Clint Eastwood, Amy Adams, Justin Timberlake in “Trouble With The Curve”

You want romance and character development? See Bull Durham.  Justin Timberlake and Amy Adams in Trouble With The Curve aren’t in the same league with Kevin Costner and Susan Sarandon in Bull Durham.

Trouble With The Curve is all Clint Eastwood. The romance is fluff. Baseball is only the setting. Trouble With The Curve is about life and loss, failure and decline, maybe even aging gracefully. Not that I’m calling Clint Eastwood graceful.

Trouble With The Curve begins as a baseball movie that only a grumpy old man could love. But it fools you like a curveball in the dirt, and turns into, of all things, a chick flick. It might be the best baseball/romance combination since Bull Durham. Both movies are about life-changing events, about going with the curveballs life throws at you.

How do you get away with casting Clint Eastwood and Justin Timberlake in the same film? You add Amy Adams as daughter of the old man and love interest of the young one.

Ms. Adams is a sixth-year law firm associate on the verge of making partner. She’s an emotionally unavailable workaholic. Justin Timberlake is a formerly promising pitcher, still young but demoted to scouting after he burned out his pitching arm. He’s emotionally available enough for both of them.

English: Clint Eastwood at the 2010 Toronto In...

Clint Eastwood at the 2010 Toronto International Film Festival. (Photo credit: Wikipedia)

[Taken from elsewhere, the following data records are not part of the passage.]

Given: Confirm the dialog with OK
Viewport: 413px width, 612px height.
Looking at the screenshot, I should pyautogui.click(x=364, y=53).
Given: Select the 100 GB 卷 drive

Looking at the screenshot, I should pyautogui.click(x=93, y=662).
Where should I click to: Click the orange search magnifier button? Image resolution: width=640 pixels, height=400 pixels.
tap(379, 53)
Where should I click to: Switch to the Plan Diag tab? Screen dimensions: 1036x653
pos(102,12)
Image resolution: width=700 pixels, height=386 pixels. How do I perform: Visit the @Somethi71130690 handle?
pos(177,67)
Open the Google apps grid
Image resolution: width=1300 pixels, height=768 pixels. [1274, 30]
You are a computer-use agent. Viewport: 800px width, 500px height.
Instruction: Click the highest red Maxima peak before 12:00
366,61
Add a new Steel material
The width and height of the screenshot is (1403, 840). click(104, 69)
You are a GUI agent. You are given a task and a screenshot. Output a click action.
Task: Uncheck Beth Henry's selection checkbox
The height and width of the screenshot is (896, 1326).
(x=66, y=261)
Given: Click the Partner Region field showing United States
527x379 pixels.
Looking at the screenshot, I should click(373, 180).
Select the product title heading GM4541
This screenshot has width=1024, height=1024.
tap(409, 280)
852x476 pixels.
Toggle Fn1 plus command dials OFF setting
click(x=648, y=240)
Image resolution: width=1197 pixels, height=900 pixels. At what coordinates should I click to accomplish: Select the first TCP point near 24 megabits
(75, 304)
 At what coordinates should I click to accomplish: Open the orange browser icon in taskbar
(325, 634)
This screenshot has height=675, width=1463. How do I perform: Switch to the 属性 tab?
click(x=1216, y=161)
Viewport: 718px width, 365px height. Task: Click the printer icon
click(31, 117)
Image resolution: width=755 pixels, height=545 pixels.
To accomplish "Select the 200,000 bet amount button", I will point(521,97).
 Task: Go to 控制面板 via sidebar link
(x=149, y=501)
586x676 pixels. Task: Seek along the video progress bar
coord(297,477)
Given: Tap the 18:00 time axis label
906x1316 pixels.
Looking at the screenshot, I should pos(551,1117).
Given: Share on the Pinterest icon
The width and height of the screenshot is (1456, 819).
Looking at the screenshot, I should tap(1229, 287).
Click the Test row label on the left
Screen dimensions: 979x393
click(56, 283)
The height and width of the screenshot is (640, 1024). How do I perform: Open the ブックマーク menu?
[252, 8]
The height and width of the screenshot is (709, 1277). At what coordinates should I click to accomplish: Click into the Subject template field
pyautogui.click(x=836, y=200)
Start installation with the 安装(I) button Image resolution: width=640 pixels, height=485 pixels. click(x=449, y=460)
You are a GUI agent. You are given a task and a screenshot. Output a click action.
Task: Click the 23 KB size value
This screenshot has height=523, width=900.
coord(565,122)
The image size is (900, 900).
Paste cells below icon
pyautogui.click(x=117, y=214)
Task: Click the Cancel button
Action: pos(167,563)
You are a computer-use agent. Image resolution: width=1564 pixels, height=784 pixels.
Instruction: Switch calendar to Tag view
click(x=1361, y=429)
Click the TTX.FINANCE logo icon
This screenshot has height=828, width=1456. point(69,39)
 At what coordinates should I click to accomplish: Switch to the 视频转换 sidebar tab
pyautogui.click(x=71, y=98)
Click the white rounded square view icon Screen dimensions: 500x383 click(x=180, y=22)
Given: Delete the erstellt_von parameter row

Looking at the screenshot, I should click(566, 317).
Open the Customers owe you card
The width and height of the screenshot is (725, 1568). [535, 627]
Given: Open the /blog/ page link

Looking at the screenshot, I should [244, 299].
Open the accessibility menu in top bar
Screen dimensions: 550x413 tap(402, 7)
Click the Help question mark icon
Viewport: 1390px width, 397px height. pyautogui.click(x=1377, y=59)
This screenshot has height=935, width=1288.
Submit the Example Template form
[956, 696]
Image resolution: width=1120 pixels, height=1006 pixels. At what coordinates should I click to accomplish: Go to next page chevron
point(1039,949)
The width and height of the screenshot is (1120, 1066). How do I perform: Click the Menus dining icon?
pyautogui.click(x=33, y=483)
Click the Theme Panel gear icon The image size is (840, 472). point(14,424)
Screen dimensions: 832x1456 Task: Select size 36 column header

Clint Eastwood plays himself. He’s an angry old baseball scout. His vision is blurry, he has trouble peeing, and even more trouble getting his car out of the garage. And his contract is up in three months. Looks like he’s on his last legs and at the end of his career. (I mean his baseball career, not his acting or directing career.)  Eastwood drives a Mustang in Trouble With The Curve, reminiscent of Kevin Costner in Bull Durham; Timberlake drives a Pontiac convertible.

All three characters are haunted by the past and live in a disappointing present. It’s not giving anything away to say that the girlish lawyer and the boyish baseball scout are unconvincing. Their romantic connection  is extrapolated from a few brief encounters at games during the day and in bars at night. But they’re likable and attractive and young, so who cares? For the duration of this one film, accept the premise that baseball trivia questions, interrupted by phone calls from the office, generate sparks of attraction.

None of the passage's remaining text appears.